A study of mature alpha-DC-1 vaccine to induce immune responses in ovarian cancer.
ABSTRACT
Background: Ovarian cancer (OvCa) is usually diagnosed at an advanced stage and relapse is common despite current treatments. The number of circulating CD4+ T regulatory cells (Tregs) correlates inversely with outcome in advanced OvCa. Novel immunotherapy is needed to stimulate anti-tumor host immune responses. Patients were treated with a mature dendritic cell (DC) vaccine (α-DC-1), to determine if this strategy reduces circulating Tregs and augments IFN-γ immune responses.
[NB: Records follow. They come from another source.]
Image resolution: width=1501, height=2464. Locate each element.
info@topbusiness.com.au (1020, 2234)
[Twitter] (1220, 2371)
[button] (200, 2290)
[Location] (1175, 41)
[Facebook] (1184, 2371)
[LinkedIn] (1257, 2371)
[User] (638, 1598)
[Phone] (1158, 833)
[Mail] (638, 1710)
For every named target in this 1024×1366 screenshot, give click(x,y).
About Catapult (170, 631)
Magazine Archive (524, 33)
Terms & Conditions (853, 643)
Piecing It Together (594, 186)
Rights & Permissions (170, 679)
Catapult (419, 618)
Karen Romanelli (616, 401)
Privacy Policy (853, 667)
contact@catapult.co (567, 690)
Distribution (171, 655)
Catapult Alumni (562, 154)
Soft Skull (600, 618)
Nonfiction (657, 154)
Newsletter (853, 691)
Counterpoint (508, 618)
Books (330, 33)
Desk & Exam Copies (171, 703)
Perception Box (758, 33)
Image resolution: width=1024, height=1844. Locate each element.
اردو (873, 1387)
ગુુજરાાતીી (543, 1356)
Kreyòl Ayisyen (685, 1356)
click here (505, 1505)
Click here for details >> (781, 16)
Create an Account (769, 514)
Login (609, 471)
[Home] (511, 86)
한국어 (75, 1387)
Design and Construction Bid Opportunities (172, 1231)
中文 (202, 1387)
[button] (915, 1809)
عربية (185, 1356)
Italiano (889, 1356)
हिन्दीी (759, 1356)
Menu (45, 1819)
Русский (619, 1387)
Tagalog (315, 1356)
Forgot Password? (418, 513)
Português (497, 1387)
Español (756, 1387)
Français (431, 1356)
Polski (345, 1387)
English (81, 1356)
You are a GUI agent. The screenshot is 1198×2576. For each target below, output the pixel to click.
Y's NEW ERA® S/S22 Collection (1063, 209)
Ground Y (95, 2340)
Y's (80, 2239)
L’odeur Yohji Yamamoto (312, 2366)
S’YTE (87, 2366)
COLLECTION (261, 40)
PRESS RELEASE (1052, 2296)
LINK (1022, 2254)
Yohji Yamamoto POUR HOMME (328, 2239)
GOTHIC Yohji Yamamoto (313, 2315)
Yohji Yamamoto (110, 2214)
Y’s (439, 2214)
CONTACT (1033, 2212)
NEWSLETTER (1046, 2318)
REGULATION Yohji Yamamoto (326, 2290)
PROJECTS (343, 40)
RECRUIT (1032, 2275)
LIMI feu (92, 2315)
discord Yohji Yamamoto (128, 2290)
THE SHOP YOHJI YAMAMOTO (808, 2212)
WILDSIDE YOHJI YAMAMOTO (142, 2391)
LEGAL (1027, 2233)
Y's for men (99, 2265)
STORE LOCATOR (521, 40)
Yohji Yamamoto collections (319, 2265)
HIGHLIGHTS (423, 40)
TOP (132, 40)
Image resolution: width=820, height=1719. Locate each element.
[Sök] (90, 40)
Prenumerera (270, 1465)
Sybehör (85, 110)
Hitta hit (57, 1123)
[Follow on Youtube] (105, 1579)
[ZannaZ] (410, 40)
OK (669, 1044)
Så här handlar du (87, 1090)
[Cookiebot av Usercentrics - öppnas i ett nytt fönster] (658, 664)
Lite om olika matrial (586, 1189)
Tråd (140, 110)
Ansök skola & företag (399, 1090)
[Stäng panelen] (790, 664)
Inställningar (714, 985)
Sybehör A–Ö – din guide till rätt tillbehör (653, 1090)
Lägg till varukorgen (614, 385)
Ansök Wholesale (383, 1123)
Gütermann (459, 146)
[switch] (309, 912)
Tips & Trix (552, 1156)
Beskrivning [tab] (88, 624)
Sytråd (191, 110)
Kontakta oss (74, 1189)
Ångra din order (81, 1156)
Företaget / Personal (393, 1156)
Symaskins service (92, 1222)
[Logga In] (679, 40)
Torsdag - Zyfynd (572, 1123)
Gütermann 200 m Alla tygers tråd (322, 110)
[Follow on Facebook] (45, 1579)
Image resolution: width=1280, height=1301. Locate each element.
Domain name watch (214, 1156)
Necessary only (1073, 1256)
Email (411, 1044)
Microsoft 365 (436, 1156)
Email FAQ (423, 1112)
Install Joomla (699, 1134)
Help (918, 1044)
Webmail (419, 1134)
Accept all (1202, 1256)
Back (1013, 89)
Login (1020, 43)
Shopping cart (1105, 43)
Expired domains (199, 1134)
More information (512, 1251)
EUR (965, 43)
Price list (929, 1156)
Methods: Patients with relapsed/refractory or suboptimally debulked ovarian or primary peritoneal carcinoma were eligible. IL-12p70 secretion is an indicator of DC potency and primer of tumor-specific cytotoxic T cell responses. Vaccines consisted of 1-28 x 106 mature α-DC-1 cells, loaded with autologous tumor lysate and KLH (195-3195 pg/ml IL-12p70), harvested day 7. The cells were injected intranodally every other week for 3 doses per cycle, up to 3 cycles. CD4+CD25highFoxP3+CD127low Tregs were monitored weekly by monoclonal antibody labeling of PBMC and flow cytometry. Levels of IFN-γ secreted by PBMC were studied with ELISpot at leukapheresis and 2 points after cycle 1. Standard methods were used to assess disease.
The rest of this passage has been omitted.